Как и у большинства русских писателей, стремление рижских фантастов к добру не пассивное, не созерцательное, но активное, четко направленное, мужественное. В рассказе «„Адмирал“ над поляной» В. Михайлов высказывает интересную и не совсем обычную мысль. Суть ее, коротко, в следующем: если даже в высокоразвитого человека природа наряду с добром закладывает хотя бы крупицу зла и агрессивности, пусть она, эта крупица, выплеснется в детстве, во время безобидной игры, не причиняя вреда и боли ничему живому. И тогда ничто уже в душе человеческой не будет препятствовать цельности, основанной на стремлении к добру в самом высоком его понимании.
Н. Гуданец подходит к этой теме с другой стороны. Герой его рассказа «Чудо для других» обнаруживает в себе способность творить материальные предметы из солнечного света и воздуха. Но что бы он ни создал, воспользоваться сам он ничем не может — одного его прикосновения достаточно, чтобы предмет исчез. Юный герой оказывается на распутье, его неокрепшую душу потрясает несправедливость. Однако вскоре выясняется, что способность эта не уникальна — творить «чудо» может каждый, в ком живет горячее желание приносить добро другим. А в рассказе А. Дукальского «Ваня» герой, приблизившийся к разгадке тайны материи, вступает в конфликт с самоорганизующейся системой, которая намерена погубить дерзкого открывателя и не выдать своей тайны. Но человеческий разум побеждает, побеждает воля к жизни, к познанию Вселенной, и добро предстает перед нами как сохранение общечеловеческой сущности.

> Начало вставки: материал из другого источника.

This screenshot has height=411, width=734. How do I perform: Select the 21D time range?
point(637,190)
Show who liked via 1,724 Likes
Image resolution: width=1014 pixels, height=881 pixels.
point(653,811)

Если бы мы захотели еще привести примеры, пришлось бы, наверно, перечислить все рассказы сборника. Поэтому ограничимся лишь одним — «Платиновым обручем» В. Бааля, где тенденция добра и исторического оптимизма нашла максимальное выражение.

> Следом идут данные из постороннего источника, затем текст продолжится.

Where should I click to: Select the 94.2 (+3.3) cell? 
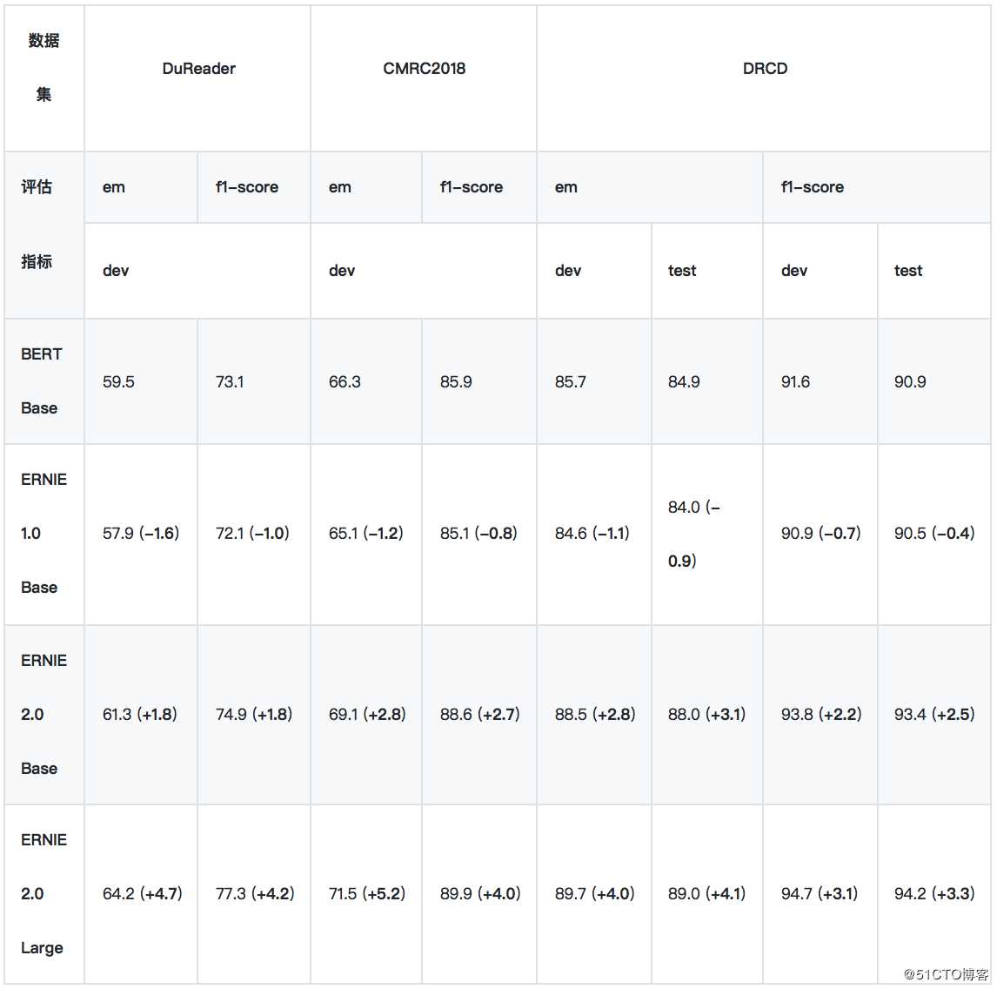coord(934,893)
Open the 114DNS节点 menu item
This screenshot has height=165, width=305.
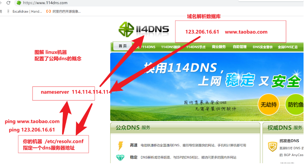pos(196,47)
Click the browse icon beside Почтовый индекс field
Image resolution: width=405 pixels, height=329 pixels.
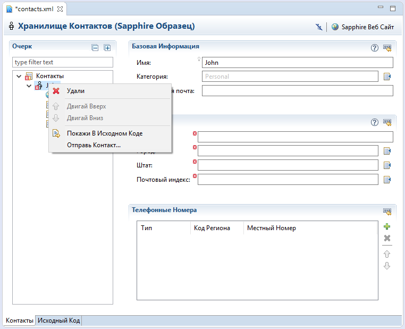387,180
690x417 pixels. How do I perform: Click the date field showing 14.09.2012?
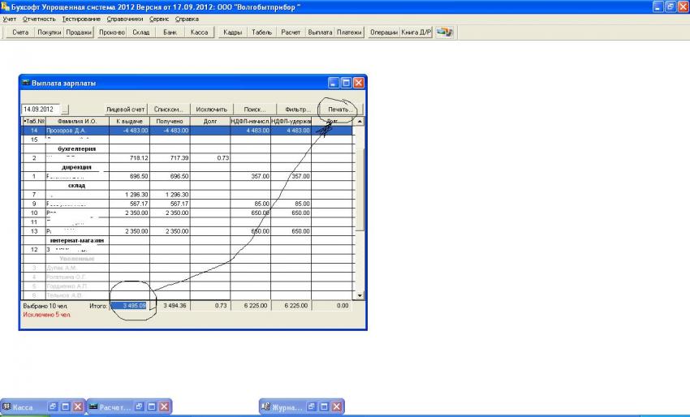[39, 109]
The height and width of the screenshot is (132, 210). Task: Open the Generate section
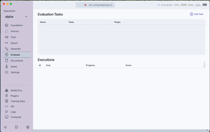tap(15, 49)
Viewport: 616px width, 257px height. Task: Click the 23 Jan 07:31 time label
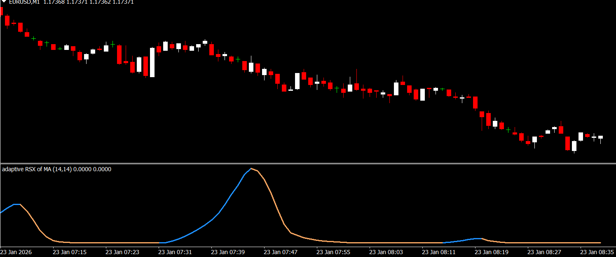[x=175, y=252]
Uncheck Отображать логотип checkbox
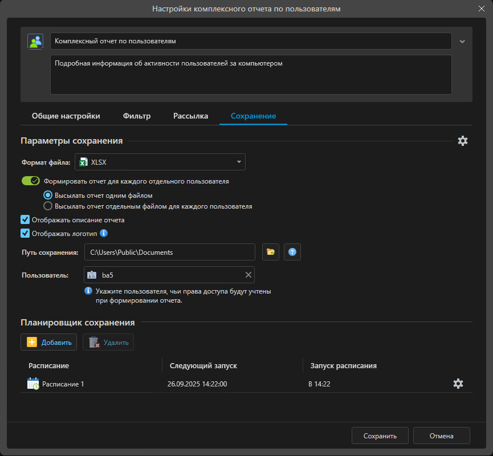The height and width of the screenshot is (456, 493). click(25, 233)
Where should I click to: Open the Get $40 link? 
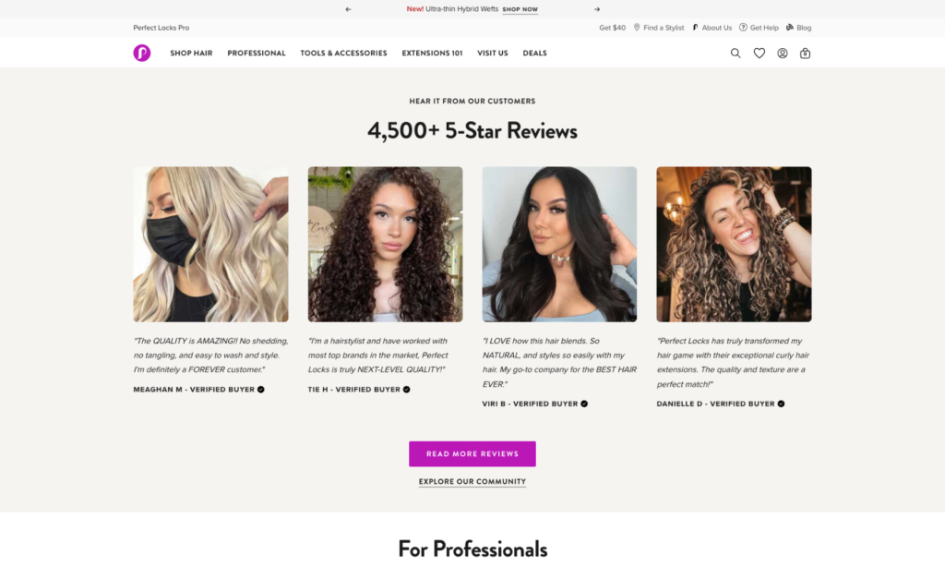tap(613, 28)
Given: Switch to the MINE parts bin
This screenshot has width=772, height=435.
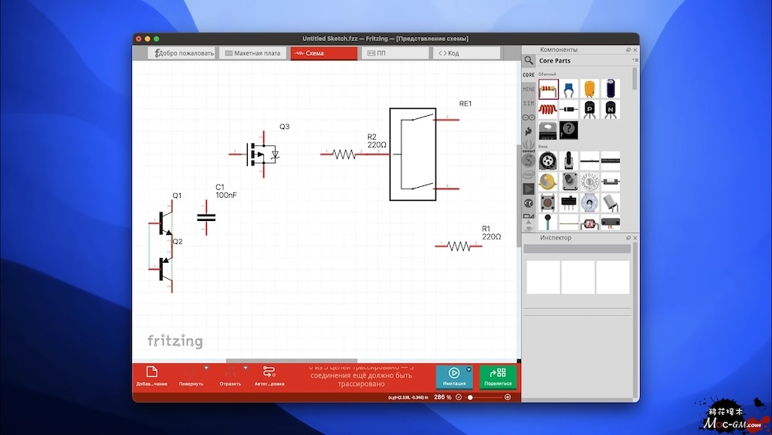Looking at the screenshot, I should pos(529,89).
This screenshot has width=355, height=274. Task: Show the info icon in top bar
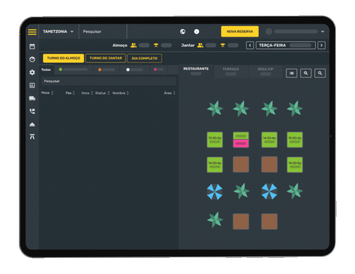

В собственно научно-фантастической части повести выступают два главных антагониста — Истолкователь и Посвященный. Истолкователь олицетворяет ту часть человеческого общества, которая принимает науку лишь утилитарно, чуждается всего нового, боится его и готова сохранить свой покой любой ценой. Такие люди, тревожась за свое мизерное личное счастьице, могли бы, не вдаваясь в детали, не пытаясь понять, одним махом уничтожить пришельцев.

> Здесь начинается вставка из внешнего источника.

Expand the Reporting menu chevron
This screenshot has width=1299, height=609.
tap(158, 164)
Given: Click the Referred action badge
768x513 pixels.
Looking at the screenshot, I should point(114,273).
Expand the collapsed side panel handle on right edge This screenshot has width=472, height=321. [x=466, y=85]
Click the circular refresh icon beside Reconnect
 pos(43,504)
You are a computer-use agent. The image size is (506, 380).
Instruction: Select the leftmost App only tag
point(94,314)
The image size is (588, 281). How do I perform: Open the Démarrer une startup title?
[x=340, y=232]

Посвященный же — человек широких взглядов, гуманист, обладающий большим чувством ответственности. Противники не сталкиваются лицом к лицу. Их борьба — это борьба идей, и побеждает в ней Посвященный — истинный носитель добра, поддержанный пришельцами, ощутившими притягательную силу мятущегося человеческого духа.
Мысль о победе добра проводится и в развивающейся сказке-антиутопии. Там главный персонаж стремится к власти над миром ради удовлетворения своих ненасытных желаний, но попрание добра кончается гибелью попирающего, его возвращением в исходное состояние ничтожности.
В интервью корреспонденту АПН Г. Павловой известный советский фантаст А. Казанцев сказал: «Научная фантастика в прогрессивном ее направлении „раскрывает тайны грядущего“. Но отнюдь не пророчески, а лишь предположительно, угадывая тенденции развития науки, техники, общественного устройства, воплощая их в художественных образах и ярких сюжетах… В фантастике советский читатель ценит не тупики, характерные для западной литературы с ее мрачными картинами одичавших после ядерных войн потомков, а жизнеутверждающее начало, веру в будущее, ради которого хочется работать, даже отдать жизнь во имя победы над угнетением и несправедливостью».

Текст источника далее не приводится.